◆ TASK:
Everything in the listing below must be set down again exactly.

———

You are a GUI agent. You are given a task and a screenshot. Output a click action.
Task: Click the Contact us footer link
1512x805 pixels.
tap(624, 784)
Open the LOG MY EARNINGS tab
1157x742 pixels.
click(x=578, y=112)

———

◆ SOLVED PROBLEM:
You are a GUI agent. You are given a task and a screenshot. Output a click action.
Task: Click the Contact us footer link
1512x805 pixels.
tap(624, 784)
Open the LOG MY EARNINGS tab
1157x742 pixels.
click(x=578, y=112)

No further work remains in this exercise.